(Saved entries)
*** Block opens ***

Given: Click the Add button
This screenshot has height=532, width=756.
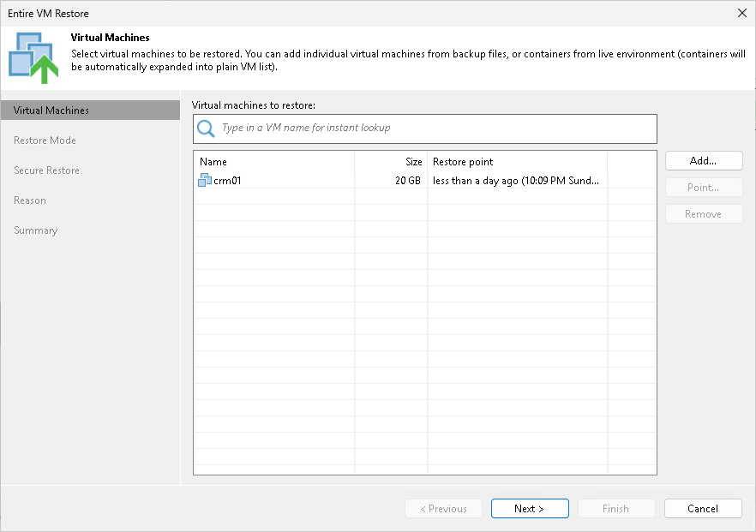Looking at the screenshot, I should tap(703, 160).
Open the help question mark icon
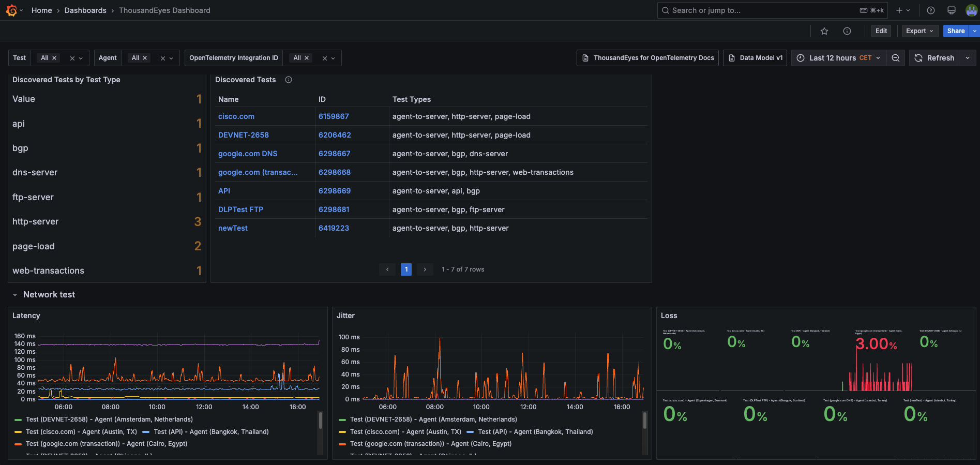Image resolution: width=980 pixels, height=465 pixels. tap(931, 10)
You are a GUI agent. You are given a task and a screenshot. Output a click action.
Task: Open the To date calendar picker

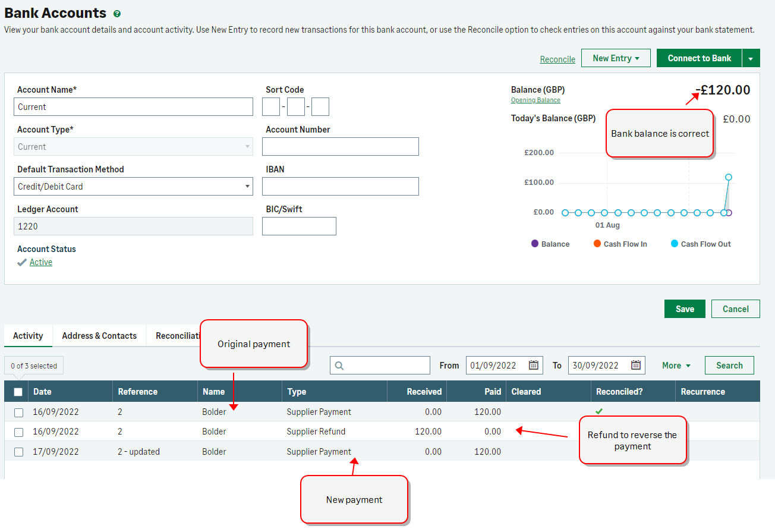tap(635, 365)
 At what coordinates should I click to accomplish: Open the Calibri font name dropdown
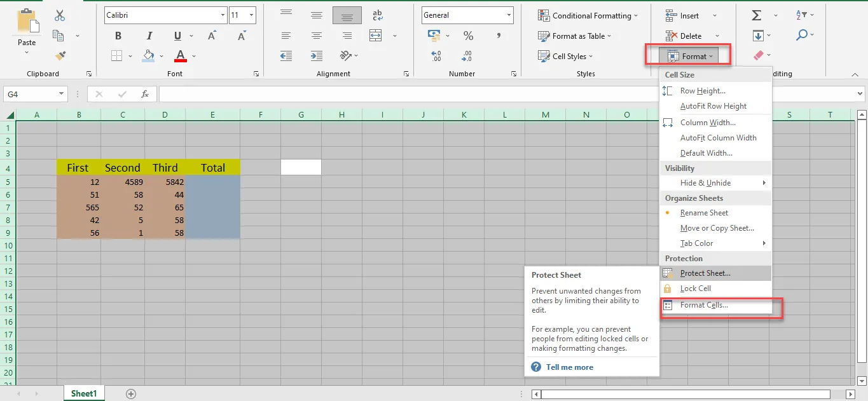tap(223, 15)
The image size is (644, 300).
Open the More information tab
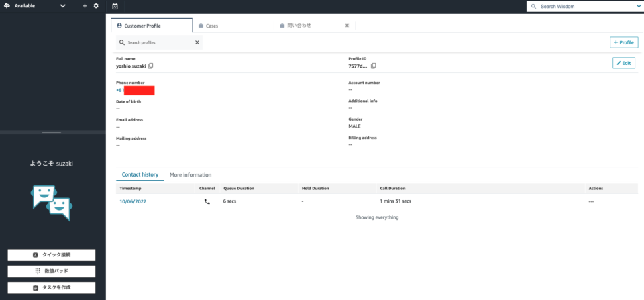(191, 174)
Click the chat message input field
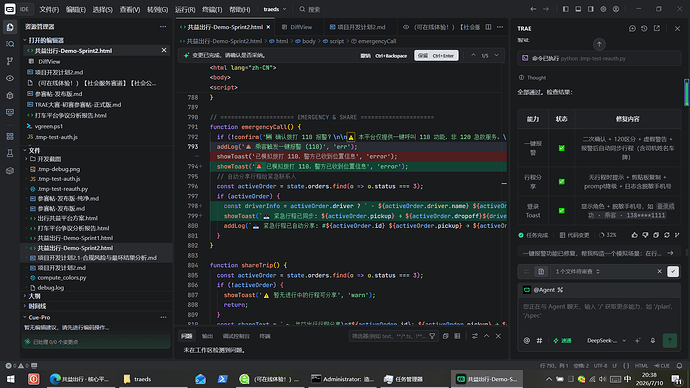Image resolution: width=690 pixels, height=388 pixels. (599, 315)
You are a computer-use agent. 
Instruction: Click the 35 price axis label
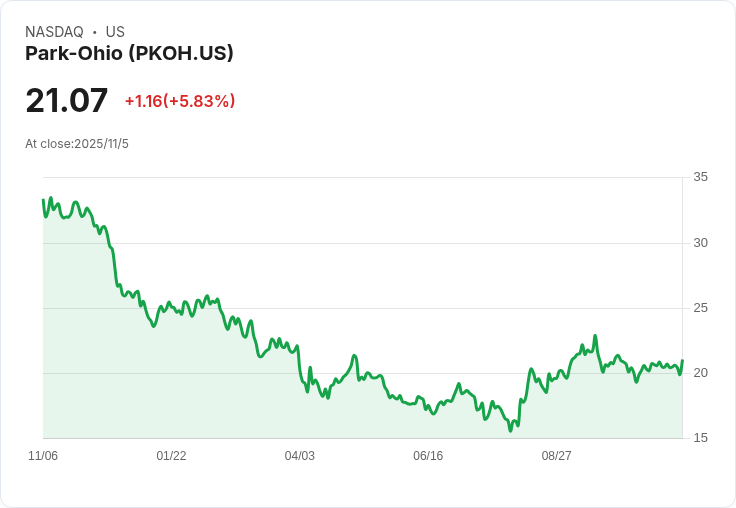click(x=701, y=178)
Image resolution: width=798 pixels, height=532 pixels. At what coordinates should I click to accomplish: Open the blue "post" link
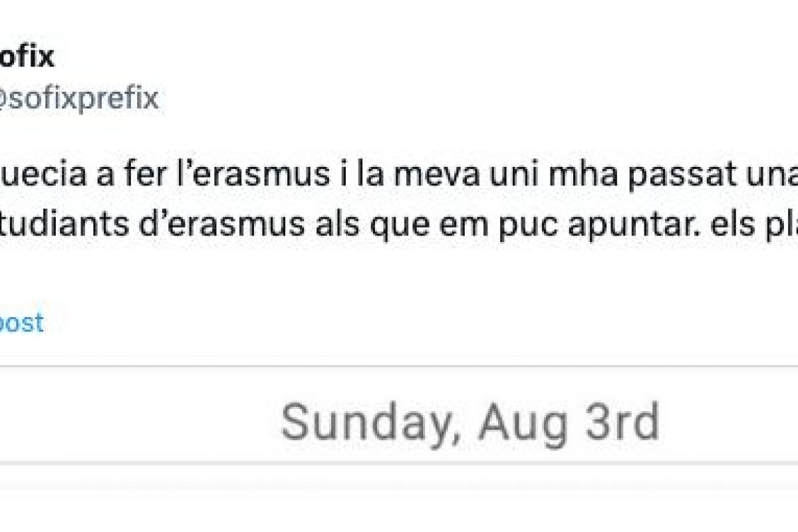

*** Block closes ***

■ Exercise requirements
The line containing "The image size is (644, 300)." and all lines after it, through the last line of the records, should be returned exactly. Omit the pictures.

■ Answer space
The image size is (644, 300).
Open the More information tab
(191, 174)
Click the chat message input field
Image resolution: width=690 pixels, height=388 pixels. (599, 315)
You are a computer-use agent. 
Instruction: Click the 35 price axis label
click(x=701, y=178)
Image resolution: width=798 pixels, height=532 pixels. At what coordinates should I click to accomplish: Open the blue "post" link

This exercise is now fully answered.